- **EXERCISES TO COMPLETE**:
- a) Reproduce the stretch of the passage on Qatar's migrant workers from "The International Labour" through "with ILO standards.".
- b) Carry on the passage on Qatar's migrant workers, writing what follows its last sentence.
----- PROVIDED PASSAGE -----
QATAR has 12 months to “end the use of modern slavery” and overhaul its workers’ rights laws or else face a international inquiry into the shocking conditions in the Gulf despotism.

The International Labour Organisation (ILO) issued the ultimatum after receiving an expert report into the disgusting treatment of workers in the monarchy.

International Trade Union Congress general secretary Sharan Burrow demanded that Qatar “end the use of modern slavery in the huge migrant workforce by bringing its laws in line with ILO standards.

“An immediate start is needed, to start treating the hundreds of thousands of migrant workers as human beings with human rights and end the appalling treatment of the people delivering its massive infrastructure programme — construction workers, domestic workers and those providing the services on which one of the world’s richest countries depends.”

Migrant workers make up over 90 per cent of Qatar’s population of two million people, most of them from Asia.
----- DATA EXTRACT -----
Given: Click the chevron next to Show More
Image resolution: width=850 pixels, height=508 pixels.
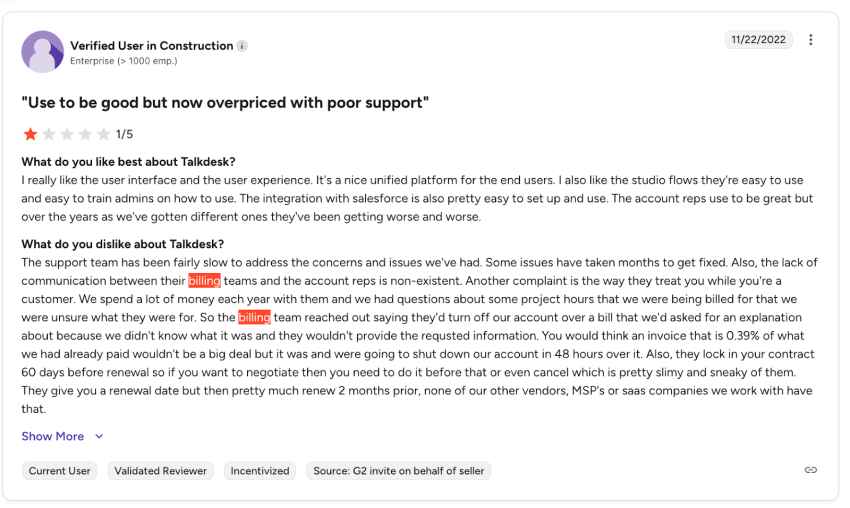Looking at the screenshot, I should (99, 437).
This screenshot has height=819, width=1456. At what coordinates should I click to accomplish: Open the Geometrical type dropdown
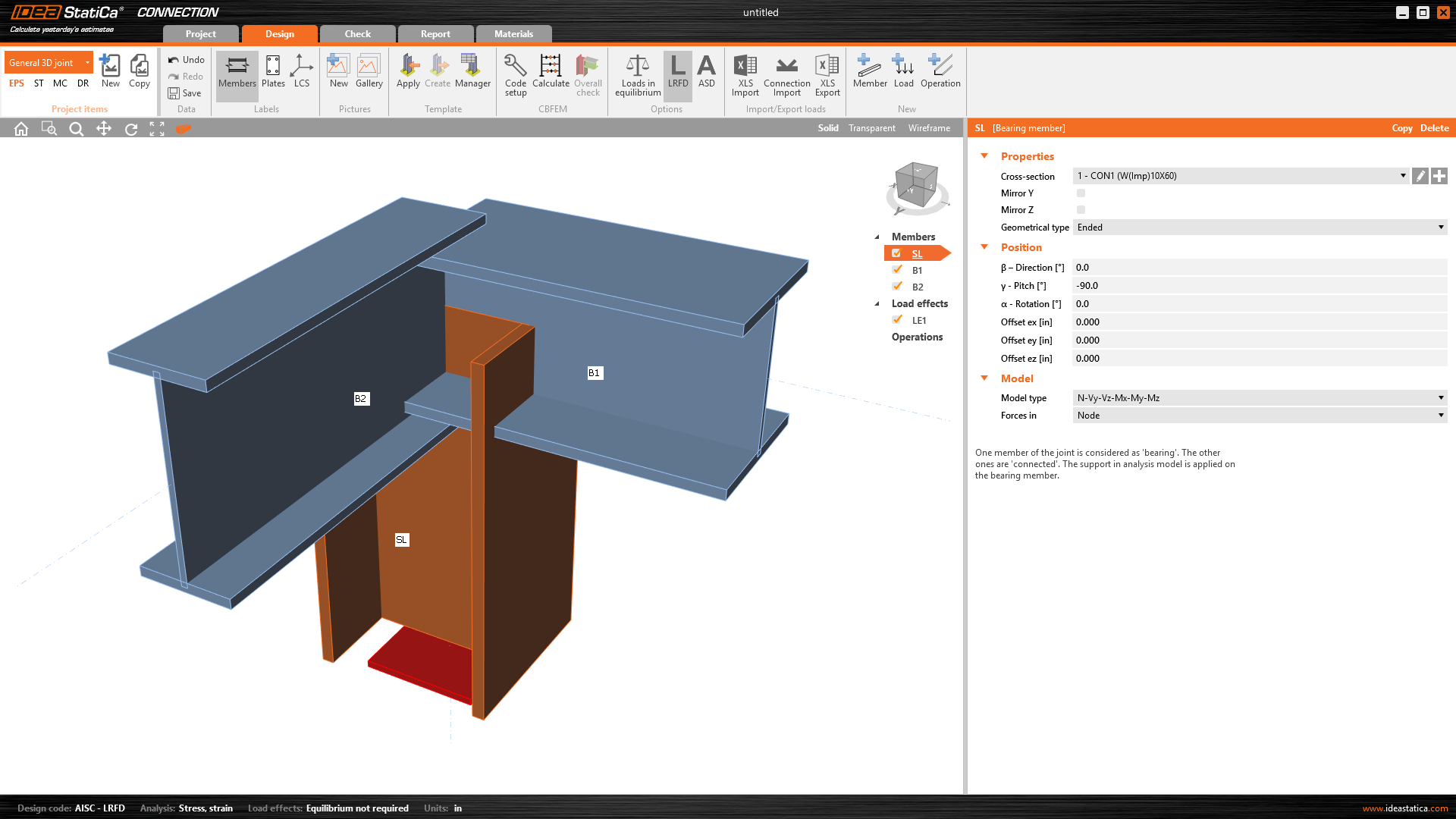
-----
- **EXERCISE RESULTS**:
- a)
The International Labour Organisation (ILO) issued the ultimatum after receiving an expert report into the disgusting treatment of workers in the monarchy.

International Trade Union Congress general secretary Sharan Burrow demanded that Qatar “end the use of modern slavery in the huge migrant workforce by bringing its laws in line with ILO standards.

- b)
Qatar’s “kafala” system means migrant workers must have a sponsor, whose permission they need to change jobs or leave the country.

Many bosses confiscate their workers’ passports, despite this being illegal even under Qatar’s terrible laws.

Many migrant workers are building infrastructure for the 2022 football World Cup — which the Gulf state is accused of having bought.

They labour in dangerous conditions, and rights group Amnesty International’s most recent report says that, after finishing for the day, “thousands of workers in construction and related industries continued to live in dirty, overcrowded and often unsafe conditions.”